On the other hand, those big spoonfuls on the last round really knocked me out. I'm not sure if I blacked out, or dozed, or what. I basically sat there, head on knees, for a few hours, doing everything in my power to maintain consciousness. Obviously I took too much, and this peyote for some reason had an opposite effect on me. Still, I sat there and absorbed as much as I could, and it was still so incredible.

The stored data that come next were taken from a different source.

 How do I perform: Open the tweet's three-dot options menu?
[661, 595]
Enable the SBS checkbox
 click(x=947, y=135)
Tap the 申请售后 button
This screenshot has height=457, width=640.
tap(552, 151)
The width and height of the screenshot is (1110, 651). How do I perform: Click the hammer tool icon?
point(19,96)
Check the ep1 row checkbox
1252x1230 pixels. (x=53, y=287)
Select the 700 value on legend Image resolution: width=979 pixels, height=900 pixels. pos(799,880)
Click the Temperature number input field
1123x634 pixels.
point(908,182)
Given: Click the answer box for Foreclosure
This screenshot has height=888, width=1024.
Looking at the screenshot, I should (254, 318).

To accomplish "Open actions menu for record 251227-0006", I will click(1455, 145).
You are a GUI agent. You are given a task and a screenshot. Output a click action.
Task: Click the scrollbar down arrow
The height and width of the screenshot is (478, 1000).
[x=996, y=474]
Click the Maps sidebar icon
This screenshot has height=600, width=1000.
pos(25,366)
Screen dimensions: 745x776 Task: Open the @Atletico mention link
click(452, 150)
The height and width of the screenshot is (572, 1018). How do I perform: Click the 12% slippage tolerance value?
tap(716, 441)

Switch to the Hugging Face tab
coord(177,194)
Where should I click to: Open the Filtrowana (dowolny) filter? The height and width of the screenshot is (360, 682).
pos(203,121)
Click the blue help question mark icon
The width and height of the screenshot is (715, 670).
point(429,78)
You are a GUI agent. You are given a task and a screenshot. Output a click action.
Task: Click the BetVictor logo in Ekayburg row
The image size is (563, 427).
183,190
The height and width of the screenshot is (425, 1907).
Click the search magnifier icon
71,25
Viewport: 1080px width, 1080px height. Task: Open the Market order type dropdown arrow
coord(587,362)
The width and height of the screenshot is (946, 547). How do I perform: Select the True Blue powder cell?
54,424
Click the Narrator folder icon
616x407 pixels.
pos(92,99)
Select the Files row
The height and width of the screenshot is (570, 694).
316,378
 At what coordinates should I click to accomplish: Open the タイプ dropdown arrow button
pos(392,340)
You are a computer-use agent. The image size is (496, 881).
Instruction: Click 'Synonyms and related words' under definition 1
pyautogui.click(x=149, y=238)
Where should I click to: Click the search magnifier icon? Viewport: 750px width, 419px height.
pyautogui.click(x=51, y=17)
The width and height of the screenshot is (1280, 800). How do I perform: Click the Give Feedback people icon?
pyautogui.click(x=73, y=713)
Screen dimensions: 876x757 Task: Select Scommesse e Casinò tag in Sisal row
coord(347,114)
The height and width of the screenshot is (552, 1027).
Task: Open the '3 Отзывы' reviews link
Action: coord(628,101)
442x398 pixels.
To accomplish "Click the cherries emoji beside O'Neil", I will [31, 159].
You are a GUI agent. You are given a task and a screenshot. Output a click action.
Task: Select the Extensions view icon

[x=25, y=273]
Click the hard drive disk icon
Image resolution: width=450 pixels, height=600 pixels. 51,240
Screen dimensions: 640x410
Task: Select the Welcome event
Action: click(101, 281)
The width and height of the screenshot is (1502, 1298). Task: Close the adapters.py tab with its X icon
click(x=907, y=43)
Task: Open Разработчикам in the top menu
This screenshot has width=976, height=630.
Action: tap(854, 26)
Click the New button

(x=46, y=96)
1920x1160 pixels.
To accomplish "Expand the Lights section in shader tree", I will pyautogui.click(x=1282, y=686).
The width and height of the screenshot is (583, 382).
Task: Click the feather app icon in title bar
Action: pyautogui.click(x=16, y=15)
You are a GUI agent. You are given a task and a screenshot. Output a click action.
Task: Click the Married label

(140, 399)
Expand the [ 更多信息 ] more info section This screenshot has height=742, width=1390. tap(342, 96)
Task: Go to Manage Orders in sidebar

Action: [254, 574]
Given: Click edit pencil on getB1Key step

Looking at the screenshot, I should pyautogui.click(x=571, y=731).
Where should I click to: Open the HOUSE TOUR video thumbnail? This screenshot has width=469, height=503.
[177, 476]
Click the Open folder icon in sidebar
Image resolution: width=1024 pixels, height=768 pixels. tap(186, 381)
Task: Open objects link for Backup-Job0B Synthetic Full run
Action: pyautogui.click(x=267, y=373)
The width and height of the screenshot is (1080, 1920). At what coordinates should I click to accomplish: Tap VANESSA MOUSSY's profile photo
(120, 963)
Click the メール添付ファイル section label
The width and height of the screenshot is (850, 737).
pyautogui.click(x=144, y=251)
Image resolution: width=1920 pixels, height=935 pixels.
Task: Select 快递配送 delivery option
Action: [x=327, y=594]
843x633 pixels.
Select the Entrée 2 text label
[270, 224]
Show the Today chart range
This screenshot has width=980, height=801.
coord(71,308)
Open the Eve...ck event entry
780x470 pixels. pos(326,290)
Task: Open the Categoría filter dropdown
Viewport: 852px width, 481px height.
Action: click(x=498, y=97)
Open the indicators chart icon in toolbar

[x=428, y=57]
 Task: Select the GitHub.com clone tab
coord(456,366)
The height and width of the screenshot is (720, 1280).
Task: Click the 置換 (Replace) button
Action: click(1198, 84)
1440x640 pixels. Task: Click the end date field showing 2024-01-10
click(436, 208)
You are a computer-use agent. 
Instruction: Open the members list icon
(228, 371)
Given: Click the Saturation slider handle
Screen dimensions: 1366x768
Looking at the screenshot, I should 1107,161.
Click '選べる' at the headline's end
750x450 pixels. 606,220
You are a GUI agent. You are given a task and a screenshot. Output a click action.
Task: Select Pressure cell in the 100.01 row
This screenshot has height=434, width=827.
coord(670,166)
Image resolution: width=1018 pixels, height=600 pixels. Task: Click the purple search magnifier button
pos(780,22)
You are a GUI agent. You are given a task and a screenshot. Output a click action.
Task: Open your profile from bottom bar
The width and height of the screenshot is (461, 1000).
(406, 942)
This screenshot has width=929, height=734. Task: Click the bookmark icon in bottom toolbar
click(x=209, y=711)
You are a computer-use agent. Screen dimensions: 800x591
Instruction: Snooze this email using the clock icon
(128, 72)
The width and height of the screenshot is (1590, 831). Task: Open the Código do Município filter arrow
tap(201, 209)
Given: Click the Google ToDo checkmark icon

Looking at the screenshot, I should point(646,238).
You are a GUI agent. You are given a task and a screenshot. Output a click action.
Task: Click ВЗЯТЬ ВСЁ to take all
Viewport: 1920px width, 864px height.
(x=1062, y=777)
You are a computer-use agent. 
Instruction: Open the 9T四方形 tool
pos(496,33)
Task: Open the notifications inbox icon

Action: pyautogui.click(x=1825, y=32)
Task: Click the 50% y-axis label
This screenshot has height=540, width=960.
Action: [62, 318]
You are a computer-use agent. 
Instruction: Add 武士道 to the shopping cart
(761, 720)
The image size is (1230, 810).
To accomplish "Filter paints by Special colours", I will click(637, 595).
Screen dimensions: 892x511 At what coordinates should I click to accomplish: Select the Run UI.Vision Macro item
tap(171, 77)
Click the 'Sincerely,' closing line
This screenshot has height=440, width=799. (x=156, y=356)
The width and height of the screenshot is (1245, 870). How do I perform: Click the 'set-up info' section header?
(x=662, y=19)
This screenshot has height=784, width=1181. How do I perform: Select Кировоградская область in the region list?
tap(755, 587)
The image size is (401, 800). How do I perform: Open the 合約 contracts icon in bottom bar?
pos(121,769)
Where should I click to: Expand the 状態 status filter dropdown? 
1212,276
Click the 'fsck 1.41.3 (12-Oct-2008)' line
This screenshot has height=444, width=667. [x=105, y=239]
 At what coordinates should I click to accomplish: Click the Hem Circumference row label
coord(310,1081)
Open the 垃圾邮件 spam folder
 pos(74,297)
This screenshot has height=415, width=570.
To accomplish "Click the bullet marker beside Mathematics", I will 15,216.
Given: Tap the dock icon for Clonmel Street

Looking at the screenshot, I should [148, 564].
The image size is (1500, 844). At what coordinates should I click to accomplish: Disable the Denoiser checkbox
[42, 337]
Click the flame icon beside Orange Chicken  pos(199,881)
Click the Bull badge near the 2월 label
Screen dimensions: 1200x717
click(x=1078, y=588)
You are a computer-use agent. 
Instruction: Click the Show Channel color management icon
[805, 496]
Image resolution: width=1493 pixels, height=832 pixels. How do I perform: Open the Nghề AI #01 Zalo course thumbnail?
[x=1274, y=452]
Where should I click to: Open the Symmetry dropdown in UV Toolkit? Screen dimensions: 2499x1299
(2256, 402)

I held on all night, making it to dawn. When the sun was up, the light shown brilliantly on the meeting leader when the tipi door was opened. This was an incredible moment- praying all night in the dark and being blessed by the rising sun. In the morning, a lot of rituals were carried out- I wish I knew enough to explain them. What I did understand however, was the blessing of the food and water. It's traditional for beef, corn, and cherries to be brought into the tipi in the morning. A lot of prayers were shared, and blessing of the food and water was completed. Bowls of the food were passed around, customary to eat straight out of the bowl before taking a plateful for yourself. Again I relished with this communion. I didn't think I could eat a thing, but once I started in on those cherries and buttery corn, wow that was some good food!
After nourishing our bodies and giving thanks for all these gifts, my brother passed around gifts of his own. There was so much work that went into this night, from the fire-man keeping the flames burning all night, to the door man making sure the door was in proper placement, to the water women who brought in the nourishing water in the morning, to the drummer who drummed for each and every song, to the leader who facilitated the entire meeting. They all deserved special thanks, the meeting would not have been possible without any of them.
After this we exited the tipi and began to take it down. To have final completion of the night, we needed to disassemble the tipi and take down the alter.
Now it was complete. In the early morning we all sat around and chatted for a while. The mood was light and fun. It was great to chat with these people that I hardly knew, yet just spent a very intense and special night with. Even though I didn't know them, I was very connected to them. We sat a while longer and had second breakfast. Then my brother did some final blessings.
The night was over. I'm not going to lie, it was difficult. Difficult to stay awake mainly. But it was so worth it. To see an ancient tradition played out before your very eyes, and to participate in it, was so incredible. It was almost surreal. I am very grateful for such an amazing experience. I have so much respect for all the people that participated. The incredible energy and prayers that were sent to the universe this night, has no doubt made this a more peaceful and happy world.
A special thanks goes to my brother Phil, all those that helped him prepare for this meeting and all those present this night. Thank you for sharing your time and prayers with me, I am honored!